- EXCERPTED DATA:
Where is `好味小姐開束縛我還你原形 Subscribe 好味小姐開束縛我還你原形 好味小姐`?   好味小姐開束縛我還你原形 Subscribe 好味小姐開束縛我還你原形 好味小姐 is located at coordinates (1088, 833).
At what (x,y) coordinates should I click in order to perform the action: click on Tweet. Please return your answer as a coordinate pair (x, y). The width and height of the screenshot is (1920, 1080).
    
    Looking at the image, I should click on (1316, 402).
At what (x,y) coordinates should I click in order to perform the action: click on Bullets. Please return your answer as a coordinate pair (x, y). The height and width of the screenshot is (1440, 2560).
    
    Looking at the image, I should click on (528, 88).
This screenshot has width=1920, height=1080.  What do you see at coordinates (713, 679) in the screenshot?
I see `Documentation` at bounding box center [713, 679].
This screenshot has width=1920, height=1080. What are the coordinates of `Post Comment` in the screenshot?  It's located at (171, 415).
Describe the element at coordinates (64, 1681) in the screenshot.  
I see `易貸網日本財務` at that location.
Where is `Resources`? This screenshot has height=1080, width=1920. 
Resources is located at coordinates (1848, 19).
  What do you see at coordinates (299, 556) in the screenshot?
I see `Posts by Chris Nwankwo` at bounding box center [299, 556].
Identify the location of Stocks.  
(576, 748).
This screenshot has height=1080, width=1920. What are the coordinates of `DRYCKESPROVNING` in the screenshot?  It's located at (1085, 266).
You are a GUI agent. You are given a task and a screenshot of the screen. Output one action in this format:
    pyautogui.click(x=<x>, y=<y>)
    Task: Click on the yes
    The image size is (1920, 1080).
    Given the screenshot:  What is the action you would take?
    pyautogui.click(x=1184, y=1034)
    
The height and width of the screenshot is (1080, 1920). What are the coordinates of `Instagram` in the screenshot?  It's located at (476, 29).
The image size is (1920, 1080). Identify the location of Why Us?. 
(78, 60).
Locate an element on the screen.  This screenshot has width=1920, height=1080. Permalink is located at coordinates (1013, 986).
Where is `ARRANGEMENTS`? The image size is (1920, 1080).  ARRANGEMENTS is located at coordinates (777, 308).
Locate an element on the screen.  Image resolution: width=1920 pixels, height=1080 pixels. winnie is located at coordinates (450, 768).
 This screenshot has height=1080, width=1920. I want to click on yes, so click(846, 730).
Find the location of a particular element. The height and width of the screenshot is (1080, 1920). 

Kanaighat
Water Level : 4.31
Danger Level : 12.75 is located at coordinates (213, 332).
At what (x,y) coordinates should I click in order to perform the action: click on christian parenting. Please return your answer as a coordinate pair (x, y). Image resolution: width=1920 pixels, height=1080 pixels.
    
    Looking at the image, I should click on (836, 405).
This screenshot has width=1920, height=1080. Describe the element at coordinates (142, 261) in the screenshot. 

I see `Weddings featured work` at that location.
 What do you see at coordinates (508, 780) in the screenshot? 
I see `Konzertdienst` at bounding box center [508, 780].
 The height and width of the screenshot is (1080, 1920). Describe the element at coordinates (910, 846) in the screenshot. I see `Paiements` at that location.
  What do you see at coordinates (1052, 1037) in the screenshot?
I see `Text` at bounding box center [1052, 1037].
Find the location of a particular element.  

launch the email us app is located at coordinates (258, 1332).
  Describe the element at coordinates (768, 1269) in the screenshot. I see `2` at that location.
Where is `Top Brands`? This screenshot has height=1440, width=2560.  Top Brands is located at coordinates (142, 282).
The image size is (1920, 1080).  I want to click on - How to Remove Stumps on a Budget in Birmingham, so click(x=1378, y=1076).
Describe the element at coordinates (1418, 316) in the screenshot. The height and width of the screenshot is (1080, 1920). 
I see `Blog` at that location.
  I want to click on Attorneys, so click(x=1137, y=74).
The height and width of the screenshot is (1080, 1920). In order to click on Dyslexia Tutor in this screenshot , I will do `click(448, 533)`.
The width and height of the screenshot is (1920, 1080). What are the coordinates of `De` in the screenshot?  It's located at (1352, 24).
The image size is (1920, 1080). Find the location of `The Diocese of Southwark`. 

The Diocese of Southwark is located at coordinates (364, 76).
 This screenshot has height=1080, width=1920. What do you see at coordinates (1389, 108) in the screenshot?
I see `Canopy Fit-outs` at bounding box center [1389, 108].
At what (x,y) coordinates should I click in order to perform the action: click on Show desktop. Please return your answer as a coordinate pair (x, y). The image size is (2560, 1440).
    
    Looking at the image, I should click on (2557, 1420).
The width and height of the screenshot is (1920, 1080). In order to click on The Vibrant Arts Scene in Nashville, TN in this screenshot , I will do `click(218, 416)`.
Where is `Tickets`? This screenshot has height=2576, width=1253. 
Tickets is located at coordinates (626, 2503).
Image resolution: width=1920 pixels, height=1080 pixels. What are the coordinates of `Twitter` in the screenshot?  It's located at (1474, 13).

- WRITTEN REQUEST: Reproduce the rows word for word from the very beginning through the line containing "Looking at the image, I should click on (1316, 402).", including that line.

- SOLUTION TO THIS TASK:
Where is `好味小姐開束縛我還你原形 Subscribe 好味小姐開束縛我還你原形 好味小姐`?   好味小姐開束縛我還你原形 Subscribe 好味小姐開束縛我還你原形 好味小姐 is located at coordinates (1088, 833).
At what (x,y) coordinates should I click in order to perform the action: click on Tweet. Please return your answer as a coordinate pair (x, y). The width and height of the screenshot is (1920, 1080).
    
    Looking at the image, I should click on (1316, 402).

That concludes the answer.